Informações da Agência Câmara indicam que os governadores de alguns estados salientaram a importância de que os benefícios fiscais sejam revistos no âmbito da reforma tributária, mas defenderam um período de transição para que as isenções sejam extintas. O governador Renato Casagrande destacou o peso do comércio atacadista para a economia do Espírito Santo, que sedia perto de 1,5 mil empresas, que geram 20 mil empregos.

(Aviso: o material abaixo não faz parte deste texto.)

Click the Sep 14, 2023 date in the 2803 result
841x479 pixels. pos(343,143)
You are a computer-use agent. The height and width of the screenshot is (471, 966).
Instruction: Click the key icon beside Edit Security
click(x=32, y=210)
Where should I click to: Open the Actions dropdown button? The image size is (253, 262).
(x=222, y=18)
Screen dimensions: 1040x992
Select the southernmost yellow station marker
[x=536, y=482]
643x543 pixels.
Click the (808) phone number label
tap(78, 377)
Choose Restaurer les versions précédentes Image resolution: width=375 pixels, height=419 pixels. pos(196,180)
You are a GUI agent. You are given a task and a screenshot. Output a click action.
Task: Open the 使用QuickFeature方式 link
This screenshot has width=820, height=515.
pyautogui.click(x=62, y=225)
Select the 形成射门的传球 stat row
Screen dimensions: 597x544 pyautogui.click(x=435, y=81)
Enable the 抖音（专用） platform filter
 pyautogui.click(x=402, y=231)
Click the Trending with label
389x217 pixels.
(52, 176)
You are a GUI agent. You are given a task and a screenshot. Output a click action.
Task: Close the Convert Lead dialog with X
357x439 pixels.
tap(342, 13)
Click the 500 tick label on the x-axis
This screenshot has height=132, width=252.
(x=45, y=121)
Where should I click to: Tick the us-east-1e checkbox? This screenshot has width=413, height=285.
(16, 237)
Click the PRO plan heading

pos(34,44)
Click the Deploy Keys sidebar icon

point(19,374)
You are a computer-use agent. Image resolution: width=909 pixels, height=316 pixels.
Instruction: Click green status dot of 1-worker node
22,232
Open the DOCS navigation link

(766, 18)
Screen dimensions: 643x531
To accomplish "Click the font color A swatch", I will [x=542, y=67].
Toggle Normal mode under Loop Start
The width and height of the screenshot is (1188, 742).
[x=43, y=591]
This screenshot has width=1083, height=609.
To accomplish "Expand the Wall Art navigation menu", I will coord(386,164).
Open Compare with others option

“As distribuidoras têm um papel essencial nessa ligação com o consumidor, com a rede varejista. A retirada desse incentivo pode levar a um aumento de preços. Então além de você causar desemprego e atrapalhar a política dos estados, também pode ter um aumento de preços. E nós estamos vivendo um momento inflacionário”, afirmou Casagrande.
Lei específica
Segundo o Tribunal de Contas do Estado, outra medida a ser tomada é que o governo, ao propor benefícios tributários, sempre o faça por meio de lei específica que trate exclusivamente do tema, e que as propostas de concessão ou ampliação de benefícios tributários sejam acompanhadas da estimativa do impacto orçamentário financeiro e atendam ao disposto na Lei de Diretrizes Orçamentárias (LDO), conforme a Lei de Responsabilidade Fiscal (LRF).
A decisão do TCE, que seguiu o posicionamento do relator, conselheiro Sérgio Aboudib, também aponta recomendações ao governo do Estado e à Assembleia Legislativa sobre procedimentos a serem adotados quando houver a instituição e ampliação de benefícios fiscais. O processo tramitou em sigilo, visto que possui documentos fornecidos com natureza de circulação restrita.
Sistema estadual
O processo foi instaurado para conhecer a estrutura e funcionamento dos benefícios fiscais concedidos pelo governo do Estado, englobando os benefícios tributários firmados mediante convênios do Confaz, e os Programas Invest-ES e Compete-ES. O Invest-ES tem o papel de atrair e expandir investimentos e o Compete-ES o papel de manter os investimentos existentes.
Os benefícios fiscais no Estado concedidos são em relação ao ICMS. É admitida a recusa intencional da arrecadação de receitas, por meio de lei específica, conforme a Constituição Federal. Nesse sentido, é necessária, ainda, antes da edição de lei específica, a autorização dos outros estados-membros e do Distrito Federal, no âmbito do Conselho Nacional de Política Fazendária (Confaz). Também deve ser observado o planejamento previsto no plano plurianual (PPA), na LDO e na lei orçamentária (LOA).